Which brings me to sales transformation. Perhaps you have read our white paper on Sales Transformation and are considering a project for your organization. Or possibly, you are looking to improve results and sales transformation is one of several possible approaches you are evaluating to achieve this end. Maybe you are simply curious about a term that is fast becoming one of the most talked about initiatives in business. Whatever the stage of your interest, you can quickly see that achieving trusted advisor status with your customers, and the corresponding impact on revenue and margins, involves more moving parts than Elaine’s famed “little kicks” dance move.
Successful sales transformation isn’t simply a training class, an improved CRM solution, anew comp plan or some updated set of sales tools and presentations. In fact, transforming your customer engagements may require all these things and more. And because of this, sequencing and choreographing your project can be the difference between Elaine’s random movements and a Baryshnikov masterpiece. So what is the appropriate order and how do you ensure your efforts produce the desired result?
For starters, consider what it is that you are trying to transform. Results? Of course. Customer perceptions? Absolutely. But these things change ONLY AFTER you transform the selling behavior of your people. Given that transforming behavior is the fundamental objective of your project, it only makes sense that the first order of business will be to define, clearly and completely, the desired behavior model for your sales team. This includes everything from how they should prospect for new opportunities to the manner in which they should present your solutions and address customer objections. It also extends to your sales managers and senior leaders and includes the methodology by which they will coach members of your team. Finally, this model must define the metrics that can be used to measure behavioral progress prior to the production of business results so that systems and reporting can be properly aligned. Absent a clear understanding of what you want people to do (process), how you want them to execute (methodology), and how you will track the degree to which they are executing effectively (reporting and metrics), it is extraordinarily difficult to make effective decisions about the other elements of transformation – all of which must support this fundamental change.

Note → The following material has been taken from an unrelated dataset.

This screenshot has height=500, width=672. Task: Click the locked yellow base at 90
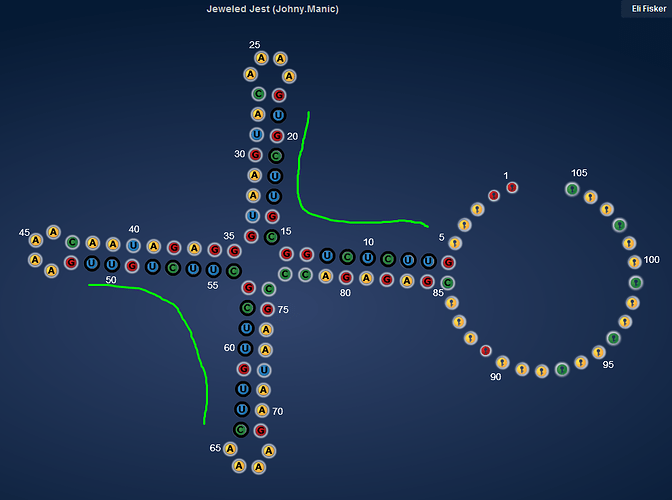point(503,362)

Does this mean that transformation projects must be a linear progression whereby each single step is completed before another can begin? Absolutely not. Your transformation projects are akin to independent parts of a single body in motion. Effective choreography will engage people responsible for each element early and continually throughout the project and sequence their activities for maximum impact and efficiency. Ongoing communication among the individual project owners is critical to keeping the project on track and properly coordinated.
By laying a proper foundation and defining your ideal behavior model while investigating alternatives for CRM, compensation, analytics, etc., you can ensure your project flows like a Baryshnikov ballet and delivers maximum results with tremendous efficiency.